LLM_PROVIDER=azure_openai
LLM_BASE_URL=https://<resource>.openai.azure.com
LLM_API_KEY=your-azure-key
LLM_API_VERSION=2024-05-01-preview
LLM_EMBEDDING_MODEL=<embedding-deployment-name>
LLM_CHAT_MODEL=<chat-deployment-name>
VECTOR_SIZE=1536

Notes:

  • Use the resource root in LLM_BASE_URL.
  • Use deployment names for LLM_*_MODEL values.

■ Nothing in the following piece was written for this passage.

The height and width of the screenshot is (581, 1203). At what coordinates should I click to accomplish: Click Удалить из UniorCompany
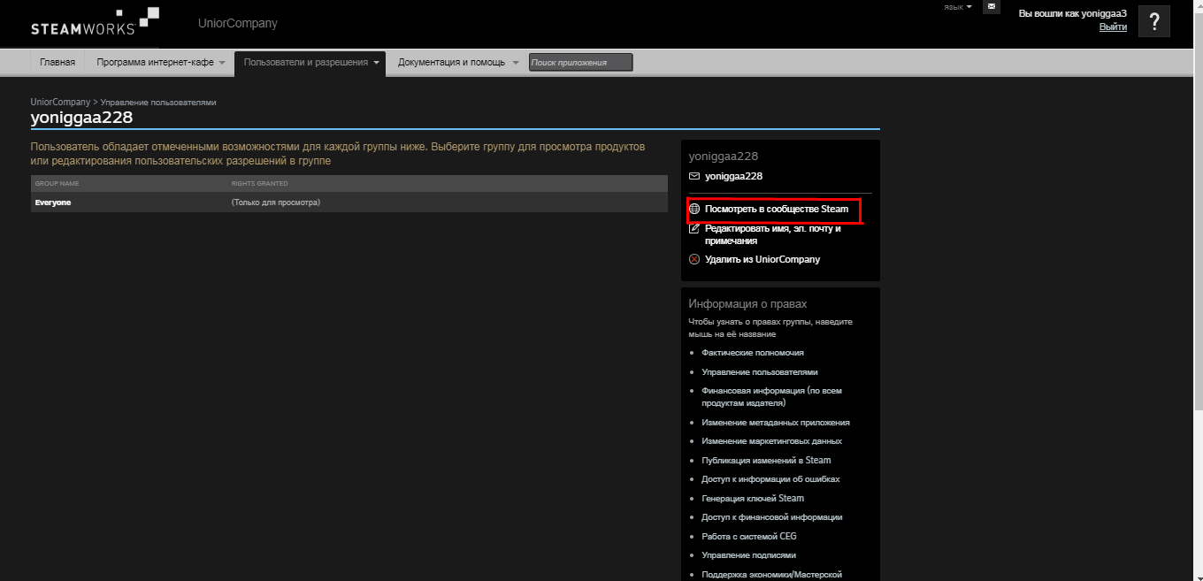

Ollama is the default and recommended provider, especially for local development and privacy-sensitive environments.

Prerequisites

To use local models with Ollama, ensure the following:

  1. Ollama is installed and running on your machine - Ollama must be accessible at the configured endpoint
    (default: http://localhost:11434).
  • Installation guide:
    https://ollama.com/download
  1. Required models must be pulled locally before running the system - For embedding generation, the following model is required:

bash ollama pull argus-ai/pplx-embed-v1-0.6b:fp32

LLM_PROVIDER=ollama
LLM_BASE_URL=http://localhost:11434/v1
LLM_API_KEY=ollama # no authentication required
LLM_EMBEDDING_MODEL=argus-ai/pplx-embed-v1-0.6b:fp32
LLM_CHAT_MODEL=llama3.1:8b
VECTOR_SIZE=1024

Notes:

  • If your deployment uses native Ollama APIs, keep model names valid for your server.
  • For local/no-auth setups, LLM_API_KEY may be ignored by backend logic.

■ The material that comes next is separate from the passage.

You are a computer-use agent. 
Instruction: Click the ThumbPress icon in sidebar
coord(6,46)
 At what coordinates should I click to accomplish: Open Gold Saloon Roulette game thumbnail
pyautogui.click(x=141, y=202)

OpenAI-compatible endpoint

LLM_PROVIDER=openai_compat
LLM_BASE_URL=https://your-endpoint.example.com/v1
LLM_API_KEY=your-endpoint-key
LLM_EMBEDDING_MODEL=your-embedding-model
LLM_CHAT_MODEL=your-chat-model

Vector size mapping

Set global.llm.embeddings.vector_size to match embedding output dimension. Common examples:

  • text-embedding-3-small -> 1536
  • text-embedding-3-large -> 3072
  • Ollama models vary by model; verify before collection creation

Legacy compatibility

OPENAI_API_KEY is still supported in some flows, but canonical config should use LLM_API_KEY.